■ Problems to work on ■
1 > Reproduce word for word the part of the passage on rewriting a phone's flash partition that runs from "You must be" up to and including "is rewritten anyway.".
2 > Answer these questions using the passage on rewriting a phone's flash partition:
(a) About how many erase cycles does each flash memory block have on SLC chips?
(b) How often does the passage suggest rewriting the /data partition when no factory reset is done?
(c) What is the requirement listed before you begin?

■ Document section ■
§
You must be careful not to rewrite your partition too often as each flash memory block has a limited number of erase cycles (around 100,000 for SLC and 10,000 for MLC chips). Doing this too often will actually damage your chip in the long term making your phone unusable
. I believe that rewriting your /data partition every 6 months without a factory reset should prevent any issues. You do not need to do this if you periodically factory-reset your phone as in such case the data is rewritten anyway.
DISCLAIMER: This may be a dangerous operation if not executed properly. I do not accept any responsibility for damage that it may cause. Please do this on your own risk.
Before you begin there are some requirements that need to be fulfilled:
- A recent backup of your phone. Remember - there are three kinds of people in this world - those who make backups, those who have not yet lost their data and those morons who still refuse to make backups despite loosing data.
§
■ Supplied information ■
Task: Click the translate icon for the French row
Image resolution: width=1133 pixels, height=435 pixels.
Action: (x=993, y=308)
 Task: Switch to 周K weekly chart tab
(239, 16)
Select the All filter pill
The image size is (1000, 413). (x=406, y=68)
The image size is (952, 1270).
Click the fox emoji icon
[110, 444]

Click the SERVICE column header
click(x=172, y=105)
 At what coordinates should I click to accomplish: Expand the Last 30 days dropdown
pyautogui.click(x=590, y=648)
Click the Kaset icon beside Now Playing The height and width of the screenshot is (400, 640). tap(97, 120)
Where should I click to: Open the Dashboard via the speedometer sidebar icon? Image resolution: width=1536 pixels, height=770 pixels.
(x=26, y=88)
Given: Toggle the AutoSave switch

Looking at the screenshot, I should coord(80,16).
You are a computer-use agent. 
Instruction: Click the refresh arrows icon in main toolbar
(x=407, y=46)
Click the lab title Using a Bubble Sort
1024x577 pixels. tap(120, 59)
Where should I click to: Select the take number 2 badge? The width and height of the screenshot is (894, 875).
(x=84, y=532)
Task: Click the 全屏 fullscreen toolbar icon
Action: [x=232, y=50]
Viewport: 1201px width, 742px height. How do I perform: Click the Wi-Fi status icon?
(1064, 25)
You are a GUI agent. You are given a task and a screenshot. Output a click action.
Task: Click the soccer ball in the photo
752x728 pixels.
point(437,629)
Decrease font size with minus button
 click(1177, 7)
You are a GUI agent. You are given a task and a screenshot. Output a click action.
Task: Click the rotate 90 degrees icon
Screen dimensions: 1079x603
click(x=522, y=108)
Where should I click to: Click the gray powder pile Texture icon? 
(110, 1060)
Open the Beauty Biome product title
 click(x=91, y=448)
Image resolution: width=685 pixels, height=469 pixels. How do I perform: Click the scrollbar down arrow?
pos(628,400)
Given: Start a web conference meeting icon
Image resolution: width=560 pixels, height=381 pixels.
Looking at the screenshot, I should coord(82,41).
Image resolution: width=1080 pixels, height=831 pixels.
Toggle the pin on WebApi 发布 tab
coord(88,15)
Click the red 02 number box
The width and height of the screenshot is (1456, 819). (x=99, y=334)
§
■ Results in order ■
1 >
You must be careful not to rewrite your partition too often as each flash memory block has a limited number of erase cycles (around 100,000 for SLC and 10,000 for MLC chips). Doing this too often will actually damage your chip in the long term making your phone unusable
. I believe that rewriting your /data partition every 6 months without a factory reset should prevent any issues. You do not need to do this if you periodically factory-reset your phone as in such case the data is rewritten anyway.

2 >
(a) Around 100,000.
(b) Every 6 months.
(c) A recent backup of your phone.